# TIE holders of long standing



## stevesainty (Jan 7, 2011)

Can anyone who has had to renew their TIE because it has expired tell us of their experience of the renewal process please.


----------



## Joppa (Sep 7, 2009)

I don't understand. TIE used to be issued only to non-EU citizen, but since July a version of it is issued to British citizen when they (voluntarily) exchange their green registration certificate (which carries no expiry date) or when they make a first application for residency. TIE issued under the withdrawal agreement is valid either 5 years (when it's called Tarjeta de Residencia) or 10 years (for permanente, called Permiso de Residencia). 
People who have voluntarily exchanged their green certificate for TIA have found it a simple undertaking, involving two-stage process of turning up at police station with an appointment, once to give fingerprints and submit documents, and once to collect the card. They have had to wait a week or two between appointments. Those getting residency for the first time have to have another stage of submitting documents at the foreigner's office of the province where they live, followed by the same two stages.


----------



## Megsmum (Sep 9, 2012)

Joppa said:


> I don't understand. TIE used to be issued only to non-EU citizen, but since July a version of it is issued to British citizen when they (voluntarily) exchange their green registration certificate (which carries no expiry date) or when they make a first application for residency. TIE issued under the withdrawal agreement is valid either 5 years (when it's called Tarjeta de Residencia) or 10 years (for permanente, called Permiso de Residencia).
> People who have voluntarily exchanged their green certificate for TIA have found it a simple undertaking, involving two-stage process of turning up at police station with an appointment, once to give fingerprints and submit documents, and once to collect the card. They have had to wait a week or two between appointments. Those getting residency for the first time have to have another stage of submitting documents at the foreigner's office of the province where they live, followed by the same two stages.


I think steve is asking about those Non EU who have already got a TIE with an expiry date, what the procedure was to update when the card is no longer in date as opposed to Brits now getting theirs, well, that’s how I read it


----------



## stevesainty (Jan 7, 2011)

Megsmum said:


> I think steve is asking about those Non EU who have already got a TIE with an expiry date, what the procedure was to update when the card is no longer in date as opposed to Brits now getting theirs, well, that’s how I read it


Yes that is exactly it, thank you. I want to get a flavour of how bureaucratic it is, we are all assuming it is perfectly straightforward. When we changed our residencia to permanente, where we live in Torrevieja, we had to prove income and healthcare all over again. I am hoping that it will just be an ex23, or its equivalent then, a new photo and a new small payment at the bank.


----------



## kaipa (Aug 3, 2013)

stevesainty said:


> Megsmum said:
> 
> 
> > I think steve is asking about those Non EU who have already got a TIE with an expiry date, what the procedure was to update when the card is no longer in date as opposed to Brits now getting theirs, well, that’s how I read it
> ...


When I had to replace my green card as I lost it I had to go do whole process again, showing work contract, etc. Also got a new start date . Might be different in different offices but sure was a major hassle and wasn't what I expected


----------



## Lynn R (Feb 21, 2014)

Records provided:
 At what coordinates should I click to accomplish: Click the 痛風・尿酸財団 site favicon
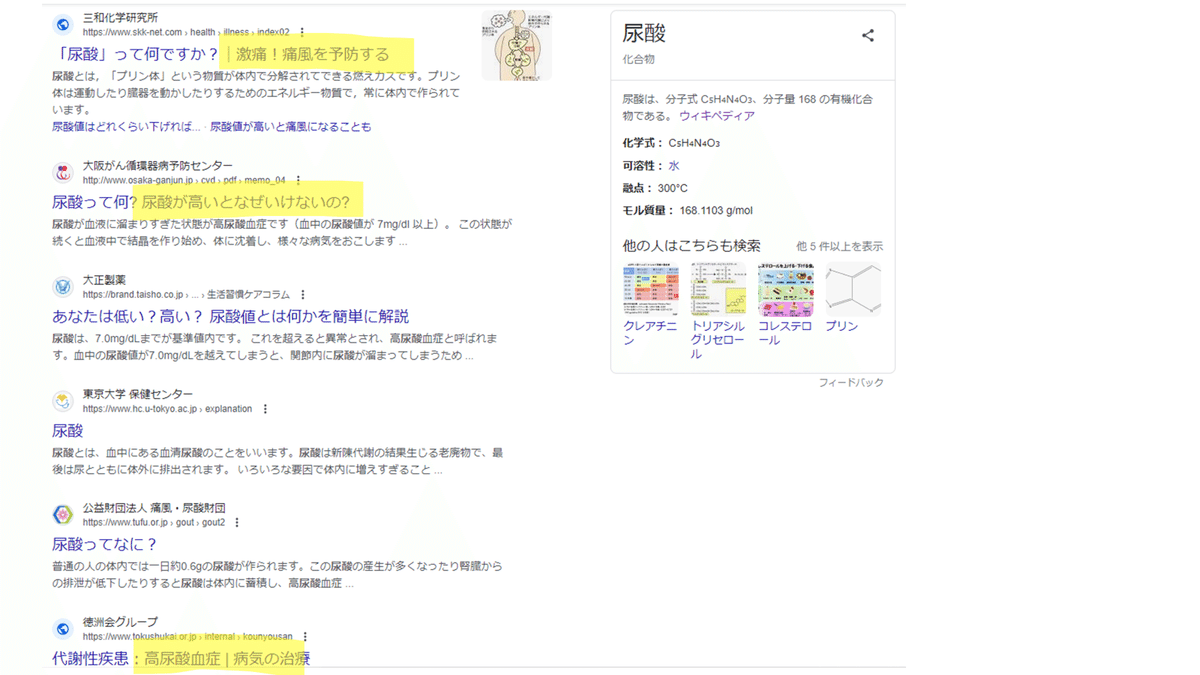pyautogui.click(x=63, y=514)
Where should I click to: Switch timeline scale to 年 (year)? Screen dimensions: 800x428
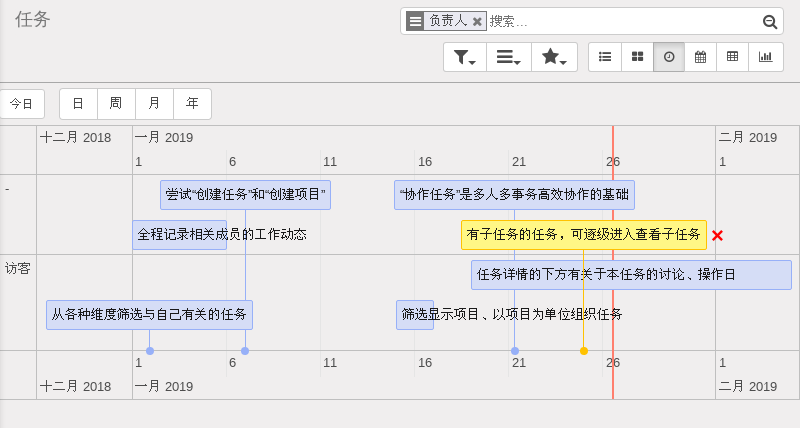point(192,104)
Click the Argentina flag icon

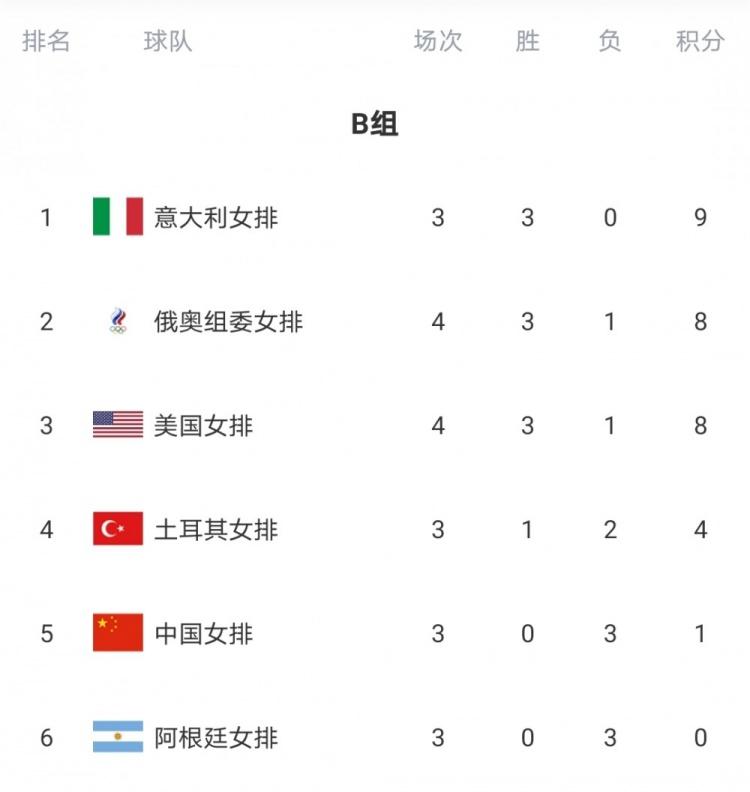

Objectives:
a – Render the listing as a JSON list of strings with one string per line, omitting blank lines and leaving out the pictures.
b – Carry the forum thread about renewing an expired TIE forward from its final line.

Answers:
a –
[
  " At what coordinates should I click to accomplish: Click the 痛風・尿酸財団 site favicon",
  "pyautogui.click(x=63, y=514)",
  "Where should I click to: Switch timeline scale to 年 (year)? Screen dimensions: 800x428",
  "point(192,104)",
  "Click the Argentina flag icon"
]

b –
kaipa said:


> When I had to replace my green card as I lost it I had to go do whole process again, showing work contract, etc. Also got a new start date . Might be different in different offices but sure was a major hassle and wasn't what I expected


In Andalucia, when my husband lost his green card (in 2019) he had to make a denuncia at the Comisaria de Policia Nacional then take a copy of the police report to the Extranjeria, with a completed EX20 form, his passport plus a copy and a copy of the Modelo 790 to show the tax had been paid. He had a photocopy of the original green card as well. No other documentation or information was asked for.

When we updated our green cards to show we had permanent resident status, we were never asked to provide proof of income nor health cover either.


----------



## baldilocks (Mar 7, 2010)

The m-i-l had to renew hers when it expired and from, what I can remember, it was just straight forward, she just had to have a new photo and fingerprints.


----------



## Megsmum (Sep 9, 2012)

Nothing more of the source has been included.